In a detailed interview to The Indian Express in which he explained a range of issues from testing to India’s relatively low numbers, Dr Guleria was asked what his advice would be to the government on the next steps.
“My issue is to start quickly looking at data. There are two or three questions there. One: how long should the lockdown continue? Two, should it be throughout the country or, (should) there there be a graded lifting of the lockdown in certain areas? That is dependent on the data that emerges in terms of the number of cases, hotspots, and areas in our country that are safe, are protected because of lockdown, and don’t have a significant number of cases. That data is important so that we can take a call on (these questions),” Dr Guleria said.
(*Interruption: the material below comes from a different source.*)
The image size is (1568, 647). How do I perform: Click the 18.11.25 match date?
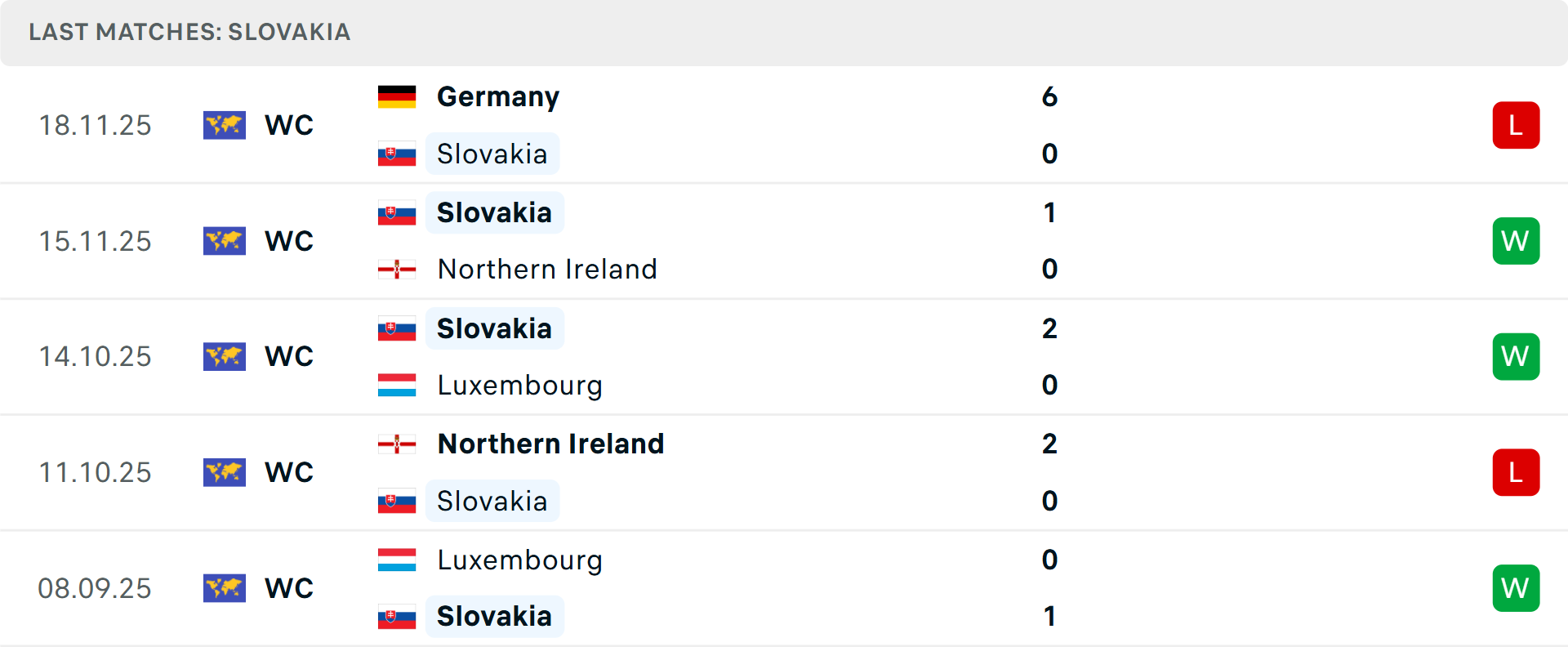click(95, 125)
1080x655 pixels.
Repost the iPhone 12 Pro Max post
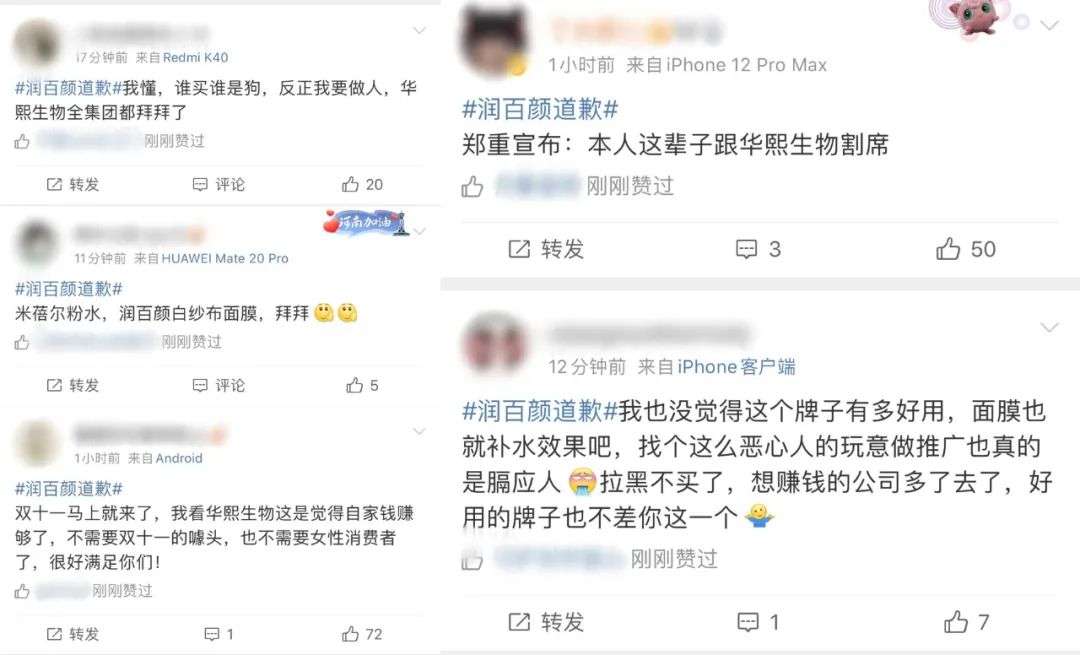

Asked about the low numbers, he said: “We are lucky that the number of cases has not skyrocketed. But at the same time, I don’t think we should sit back. We have to be very aggressive in trying to maintain this by containing the spread in a geographical area rather than allowing it to spread. We need active case finding, and maybe more testing in these areas.”
Dr Guleria said that at the country’s premier institution, AIIMS, the team of experts is currently looking at one key strategy to fight COVID-19: containment.
“What we are looking at is: containment, containment, containment. We have to contain in localised areas rather than have a widespread infection across the country. We have to upscale our health facilities. It is a time when the public sector and private sector need to come together. There are areas where the public sector may not have that good facilities in terms of ICU care and ventilatory support. And the private sector might be in a much better position to save lives in terms of ventilatory support. It is important for collating our health resources and working as a team for saving lives,” he said.
On community transmission, Dr Guleria highlighted that “to some extent” community transmission will occur in all pandemics — and that it is “incorrect to say that we will never have community transmission”.
“Even if you are able to prevent community transmission today, at some point in time, you will open up travel — at that time there will be some people who will come with the infection and carry it forward. It is not a question of whether we can forever prevent community transmission,” he said.
“To say that we will never have a community transmission will not be a correct statement. There will be some community transmission. As of now, the aim is that even if there is some degree of community spread, we contain it and localise it to a certain area, and focus our resources in terms of providing good healthcare and not allowing it to spread to other areas.”
Asked about the economic cost of the lockdown, Dr Guleria said that while India is in an advantageous position given its young demographic, there are red flags.
“…Although we are a young population, many of us have co-morbidities. India is the diabetes capital of the world. Our population, which has heart disease, gets it 10 years earlier than those in the West. Therefore, the strategy for having a lockdown is essential so that we are able to contain the widespread infection and have time to improve our health resources. To my mind, the economic cost of having a huge outbreak is much more in terms of both the cost and the mortality than what we will lose during in the lockdown in economic terms. That is why lockdown makes sense, even though it is causing a lot of strain on the country’s economy,” he said.